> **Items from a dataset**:
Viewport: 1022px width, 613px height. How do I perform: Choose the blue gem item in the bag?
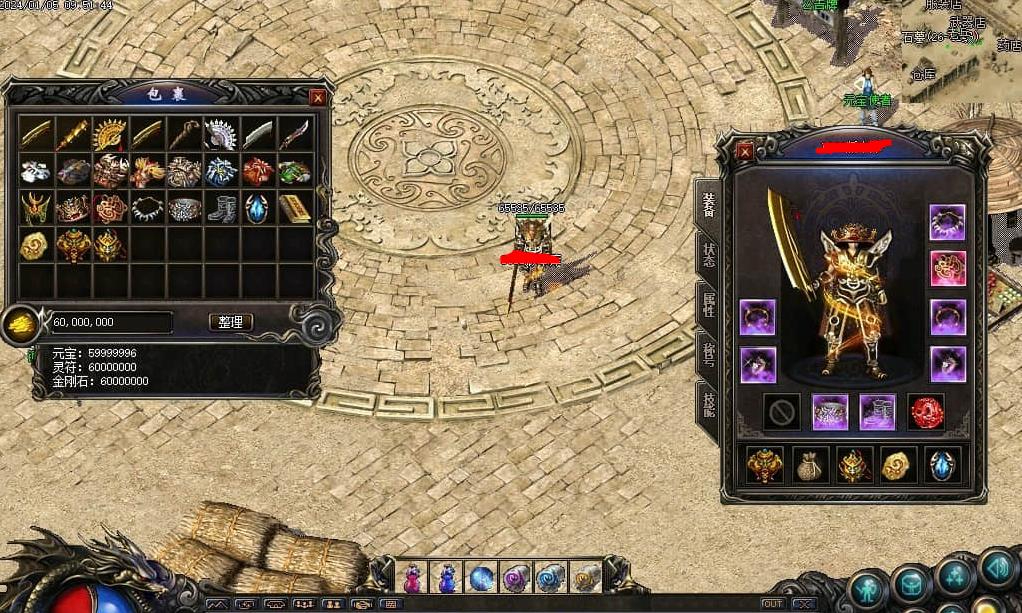coord(256,208)
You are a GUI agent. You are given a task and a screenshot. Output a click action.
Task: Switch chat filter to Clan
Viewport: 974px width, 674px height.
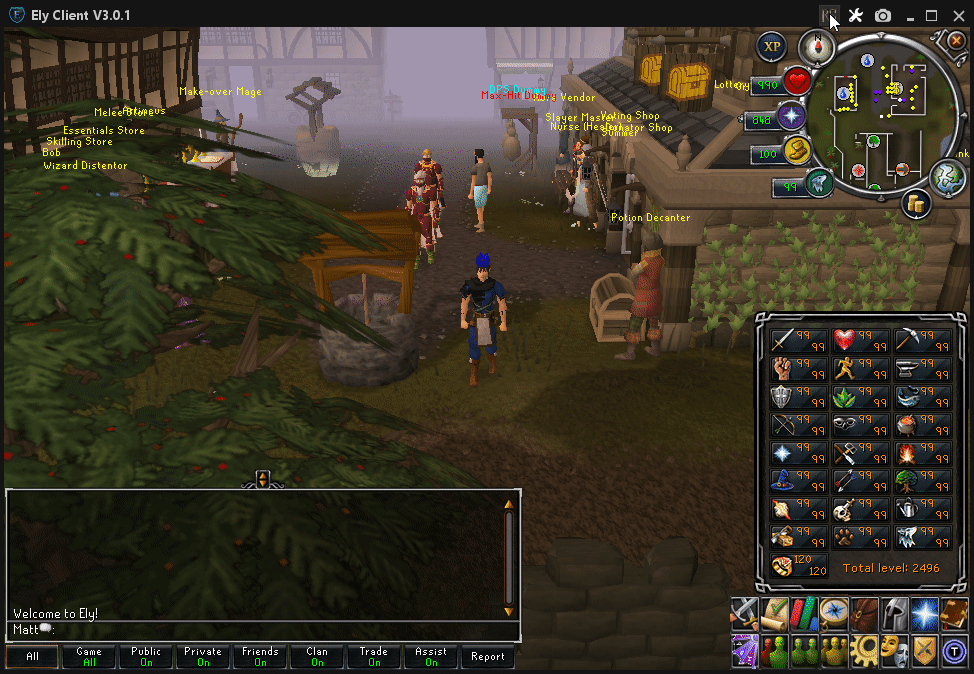pos(317,656)
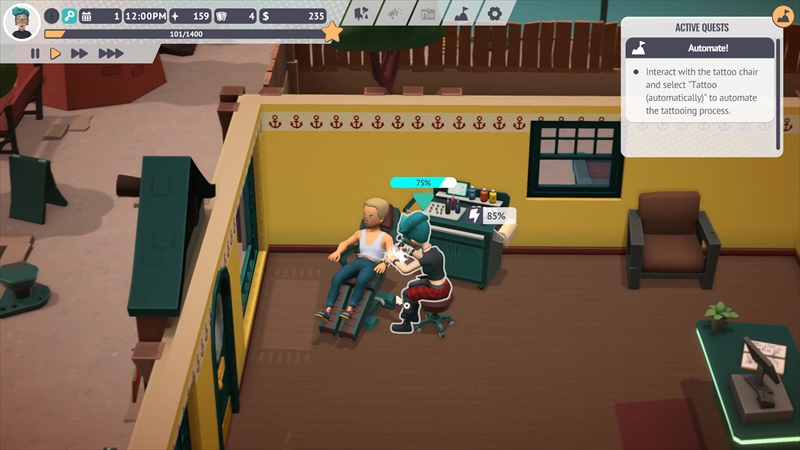
Task: Select the Automate! quest entry
Action: 700,48
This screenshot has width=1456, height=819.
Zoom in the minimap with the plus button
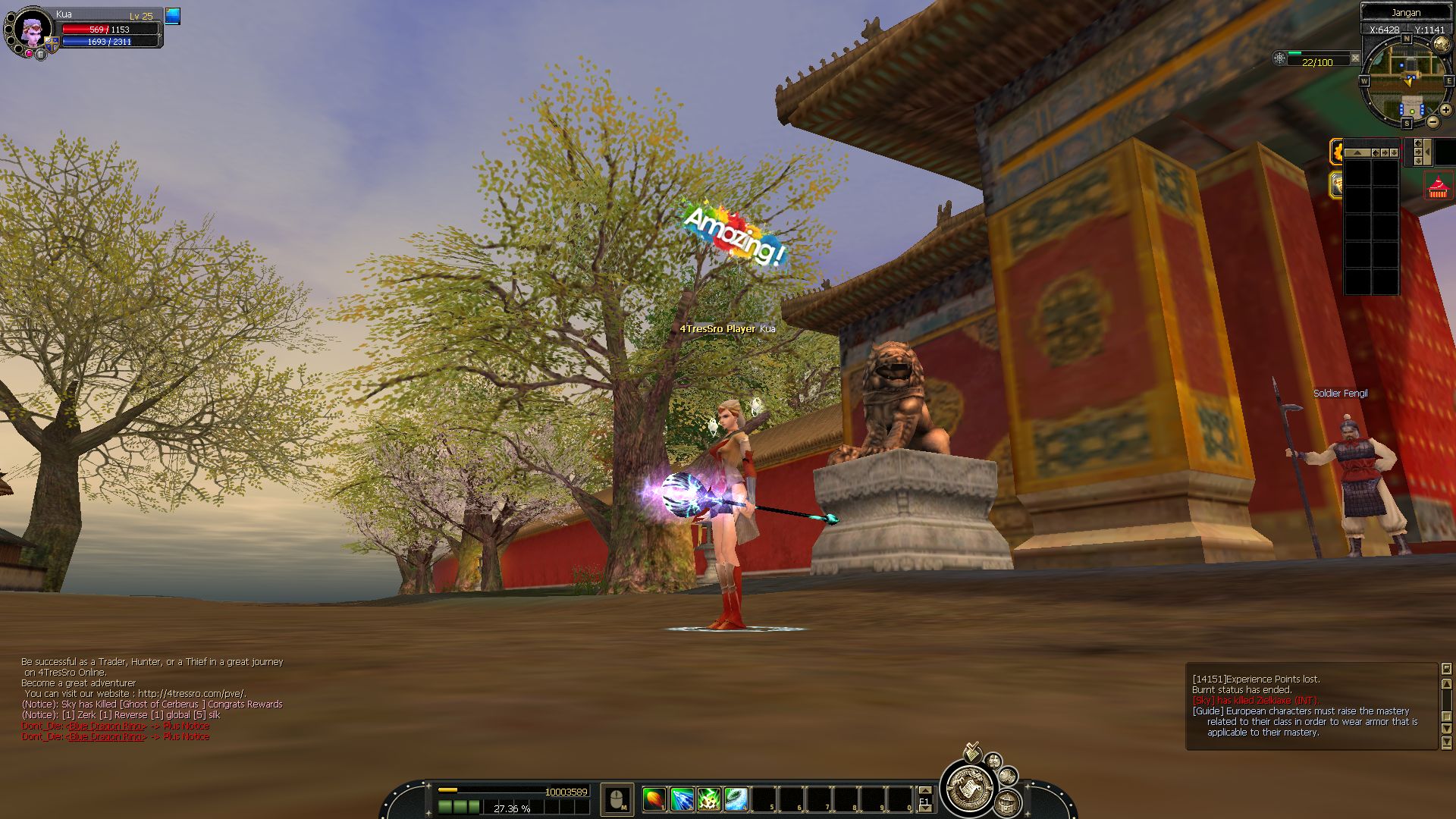[x=1445, y=110]
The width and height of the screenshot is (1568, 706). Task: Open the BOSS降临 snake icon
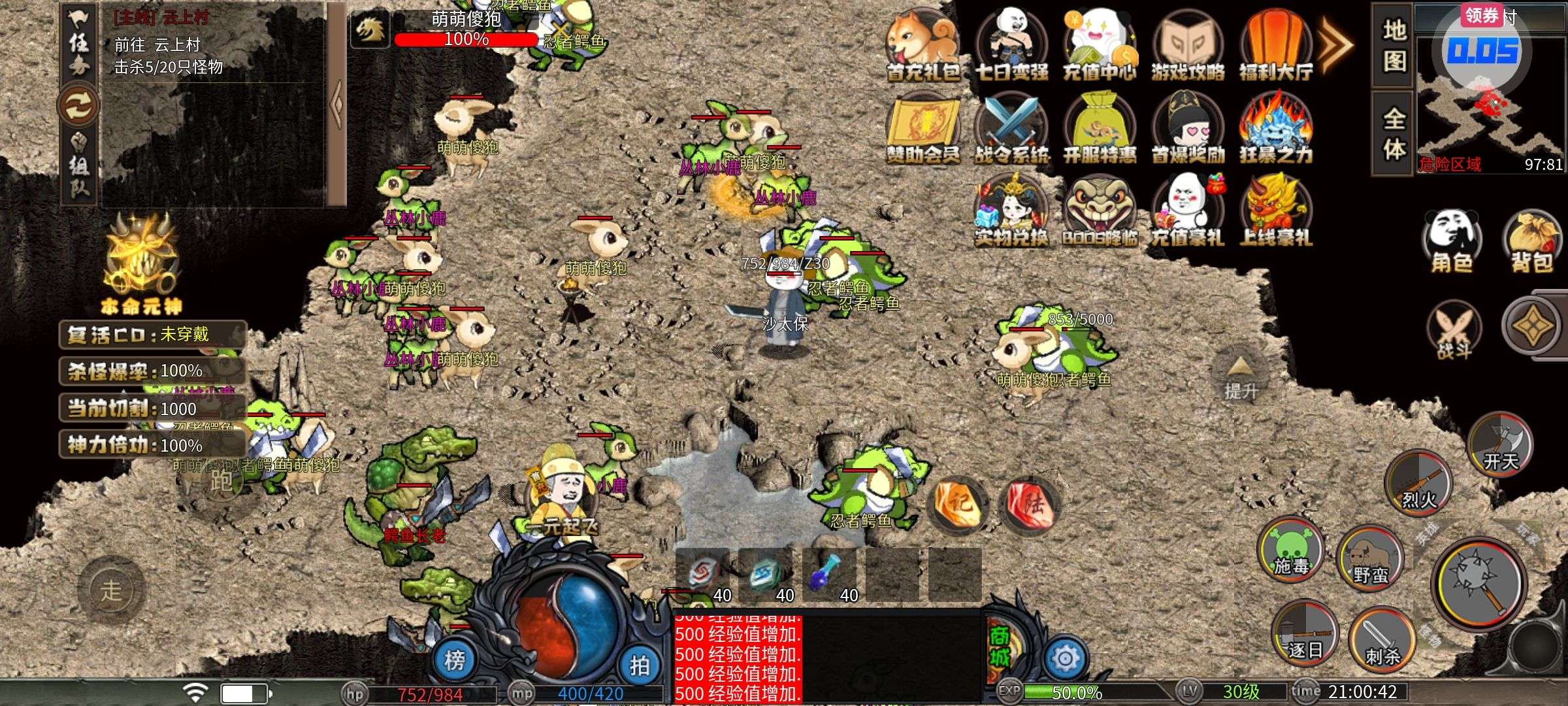(1099, 210)
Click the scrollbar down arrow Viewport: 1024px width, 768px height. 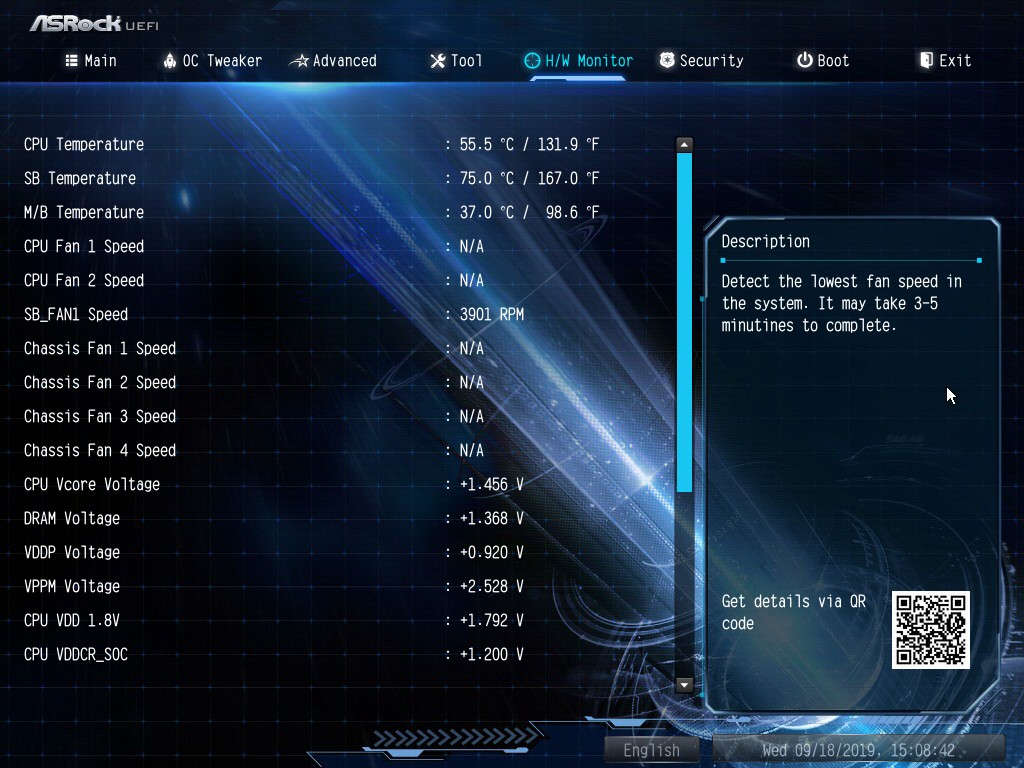(x=684, y=685)
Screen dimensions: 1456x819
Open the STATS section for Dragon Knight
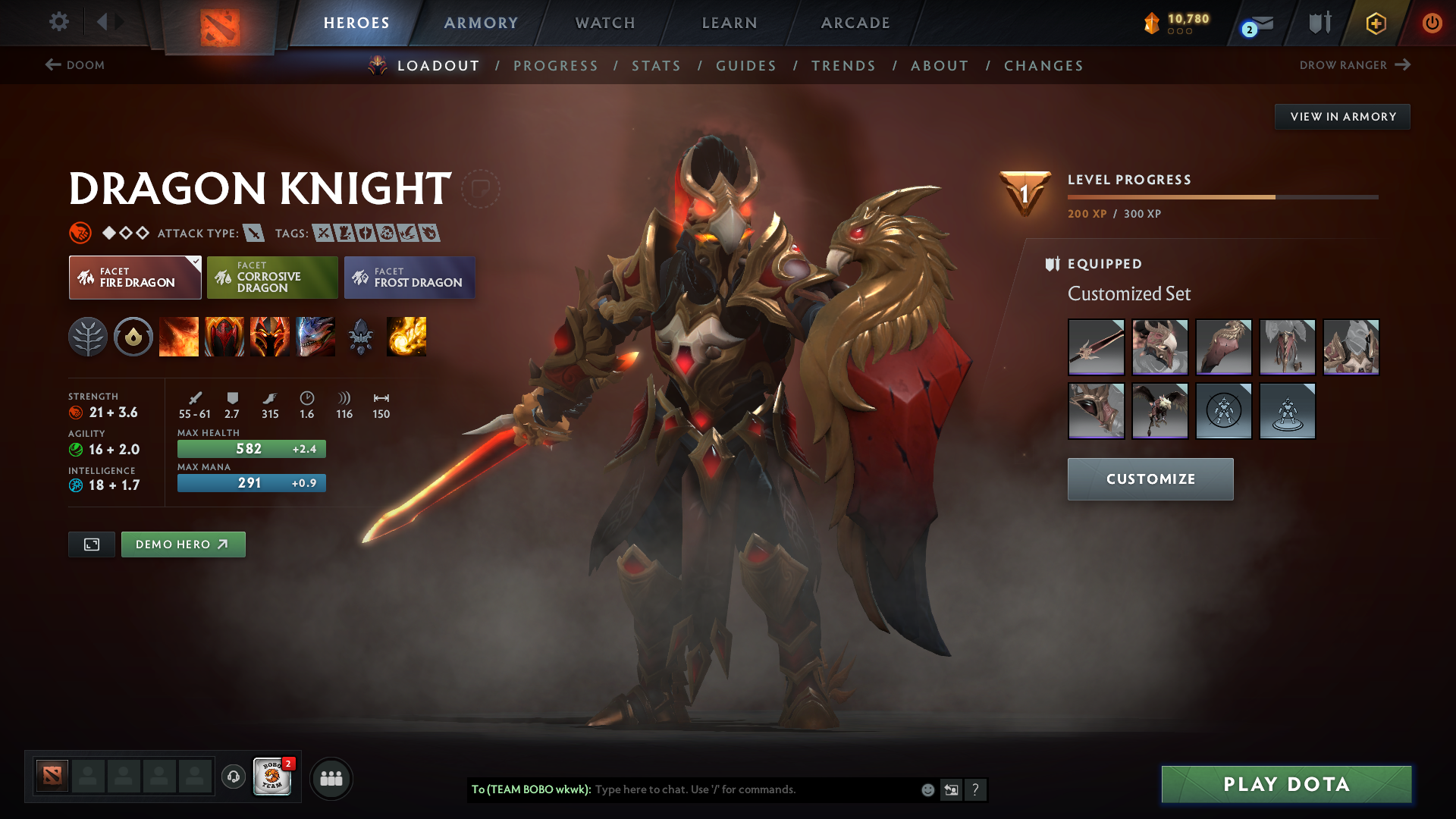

> **What you are asked to do**:
Gather every line of the records above that contains the word "screenshot", and copy each such line in full.

> **Solution for this task**:
You are a GUI agent. You are given a task and a screenshot. Output a click action.
This screenshot has width=1456, height=819.
The width and height of the screenshot is (1568, 706). Task: Open the BOSS降临 snake icon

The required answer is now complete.